(Problem to solve) Continue the excerpt on corporate governance and sustainability awareness, picking up after its final sentence.
--- Excerpted text ---
Corporate Governance Evolves Amid Increasing Sustainability Awareness

Subodh Mishra is Global Head of Communications at Institutional Shareholder Services (ISS). This post is based on an ISS memorandum to clients authored by Arnaud Cavé, ESG Methodology Lead – Governance, Finance, and Quantitative Research, ISS ESG; Cédric Lavérie, Head of French Research, ISS; Kosmas Papadopoulos, Head of Americas Sustainability Advisory, ISS Corporate Solutions; and Guillaume Tassin, Head of Data Solutions, ISS ESG. Related research from the Program on Corporate Governance includes The Illusory Promise of Stakeholder Governance (discussed on the Forum here) and Does Enlightened Shareholder Value Add Value? (discussed on the Forum here) both by Lucian A. Bebchuk and Roberto Tallarita; Restoration: The Role Stakeholder Governance Must Play in Recreating a Fair and Sustainable American Economy—A Reply to Professor Rock (discussed on the Forum here) by Leo E. Strine, Jr.; and Stakeholder Capitalism in the Time of COVID (discussed on the Forum here) by Lucian Bebchuk, Kobi Kastiel, and Roberto Tallarita.

Below is an excerpt from the ISS thought leadership paper: Corporate Governance Evolves Amid Increasing Sustainability Awareness. The full paper is available for download from the Institutional Shareholder Services (ISS) online library.

KEY TAKEAWAYS

  • Major regulatory initiatives in Europe and in the United States could encourage the consideration of sustainability issues in boards of directors’ decision making.
  • A focus on stakeholders’ interests is currently permitted by certain legislation. While this possibility exists in France and in the United States, only a few medium- and large-sized listed companies have opted for the so-called benefit corporation status.
--- Records supplied ---
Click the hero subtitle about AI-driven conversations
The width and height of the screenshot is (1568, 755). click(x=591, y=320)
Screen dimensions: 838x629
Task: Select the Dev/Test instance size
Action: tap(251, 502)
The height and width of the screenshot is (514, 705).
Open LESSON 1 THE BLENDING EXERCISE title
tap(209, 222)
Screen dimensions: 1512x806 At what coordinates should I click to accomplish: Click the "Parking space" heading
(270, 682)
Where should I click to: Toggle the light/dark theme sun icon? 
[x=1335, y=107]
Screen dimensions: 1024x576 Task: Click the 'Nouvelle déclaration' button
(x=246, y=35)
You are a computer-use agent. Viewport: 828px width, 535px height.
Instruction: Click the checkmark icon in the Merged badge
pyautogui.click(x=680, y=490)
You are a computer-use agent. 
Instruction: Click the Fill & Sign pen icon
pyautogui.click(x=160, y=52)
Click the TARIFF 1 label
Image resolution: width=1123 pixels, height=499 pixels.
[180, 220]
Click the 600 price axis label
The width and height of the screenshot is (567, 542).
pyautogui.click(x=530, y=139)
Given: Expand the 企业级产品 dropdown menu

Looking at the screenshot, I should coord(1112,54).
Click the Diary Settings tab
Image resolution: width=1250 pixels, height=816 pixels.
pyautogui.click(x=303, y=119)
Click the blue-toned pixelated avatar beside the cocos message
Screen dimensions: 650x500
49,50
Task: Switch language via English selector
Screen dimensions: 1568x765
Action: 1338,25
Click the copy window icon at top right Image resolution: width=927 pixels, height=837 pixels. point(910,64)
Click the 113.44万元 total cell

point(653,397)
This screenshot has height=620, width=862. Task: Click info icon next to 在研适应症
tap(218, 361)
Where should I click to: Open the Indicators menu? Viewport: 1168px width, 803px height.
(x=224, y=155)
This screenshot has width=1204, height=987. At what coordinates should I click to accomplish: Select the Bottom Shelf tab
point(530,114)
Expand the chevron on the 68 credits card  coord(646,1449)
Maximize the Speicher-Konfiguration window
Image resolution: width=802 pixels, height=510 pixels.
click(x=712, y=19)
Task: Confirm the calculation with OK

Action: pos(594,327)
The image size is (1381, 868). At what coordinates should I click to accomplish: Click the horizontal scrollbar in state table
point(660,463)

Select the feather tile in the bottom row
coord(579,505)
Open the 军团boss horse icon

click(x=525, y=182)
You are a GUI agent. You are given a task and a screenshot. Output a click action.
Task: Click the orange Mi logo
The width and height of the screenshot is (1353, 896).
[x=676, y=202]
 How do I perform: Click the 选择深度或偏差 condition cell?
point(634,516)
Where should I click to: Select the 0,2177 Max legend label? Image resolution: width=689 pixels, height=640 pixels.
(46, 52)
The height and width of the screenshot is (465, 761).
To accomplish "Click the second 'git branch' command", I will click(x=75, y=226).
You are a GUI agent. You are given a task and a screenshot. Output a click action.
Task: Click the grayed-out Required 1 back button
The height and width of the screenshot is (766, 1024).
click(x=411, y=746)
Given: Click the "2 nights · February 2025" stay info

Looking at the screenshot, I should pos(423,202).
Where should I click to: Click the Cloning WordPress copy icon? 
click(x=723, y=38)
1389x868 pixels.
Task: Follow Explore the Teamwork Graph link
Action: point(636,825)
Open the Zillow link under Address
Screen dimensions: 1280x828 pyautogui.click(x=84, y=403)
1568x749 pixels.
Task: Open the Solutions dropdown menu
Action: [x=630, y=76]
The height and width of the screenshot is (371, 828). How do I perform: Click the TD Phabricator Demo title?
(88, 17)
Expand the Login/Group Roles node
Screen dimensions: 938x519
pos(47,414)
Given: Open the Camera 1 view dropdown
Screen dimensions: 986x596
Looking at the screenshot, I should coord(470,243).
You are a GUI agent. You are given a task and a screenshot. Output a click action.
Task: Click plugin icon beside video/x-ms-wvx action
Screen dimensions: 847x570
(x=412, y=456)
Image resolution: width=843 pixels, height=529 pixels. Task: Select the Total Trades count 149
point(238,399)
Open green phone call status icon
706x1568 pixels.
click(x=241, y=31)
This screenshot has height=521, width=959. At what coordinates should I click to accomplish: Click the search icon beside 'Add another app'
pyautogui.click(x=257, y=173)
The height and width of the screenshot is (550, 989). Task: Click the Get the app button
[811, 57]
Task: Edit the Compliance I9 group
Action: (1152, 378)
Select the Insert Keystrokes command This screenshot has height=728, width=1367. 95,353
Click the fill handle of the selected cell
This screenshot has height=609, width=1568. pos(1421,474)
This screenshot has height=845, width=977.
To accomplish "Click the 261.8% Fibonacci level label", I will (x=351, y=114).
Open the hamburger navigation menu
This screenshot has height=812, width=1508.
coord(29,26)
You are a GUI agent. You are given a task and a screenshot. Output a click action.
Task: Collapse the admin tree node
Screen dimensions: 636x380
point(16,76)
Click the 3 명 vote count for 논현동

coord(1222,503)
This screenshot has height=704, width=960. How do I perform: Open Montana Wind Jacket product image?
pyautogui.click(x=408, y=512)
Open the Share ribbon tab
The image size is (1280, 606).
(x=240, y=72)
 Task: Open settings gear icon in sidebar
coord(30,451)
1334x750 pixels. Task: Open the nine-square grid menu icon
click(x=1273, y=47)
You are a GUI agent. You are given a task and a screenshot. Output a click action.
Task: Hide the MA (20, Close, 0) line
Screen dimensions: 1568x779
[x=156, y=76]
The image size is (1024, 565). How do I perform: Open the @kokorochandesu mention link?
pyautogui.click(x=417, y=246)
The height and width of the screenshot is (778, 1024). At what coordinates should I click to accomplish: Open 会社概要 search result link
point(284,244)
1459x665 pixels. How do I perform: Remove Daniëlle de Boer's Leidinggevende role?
---
(Response box)
  • Investors’ increasing awareness of sustainability issues also contributes to the evolution of issuers’ corporate governance structures. Notable investor behavior in this area includes:
    1. An increase in the number of Principles for Responsible Investment (PRI) signatories;
    2. A growing proportion of global assets being managed according to sustainable investment strategies;
    3. An increase in engagement activities focused on environmental and social issues; and
    4. An increase in support for environmental and social shareholder proposals.
  • Regarding evolution in issuers’ governance practices, ISS data indicates:
    1. An increase in the use of board-level sustainability committees;
    2. A notable percentage of companies with at least one director with ESG skills;
    3. Growth in the use of ESG metrics in executive compensation; and
    4. The emergence of management-sponsored say-on-climate proposals.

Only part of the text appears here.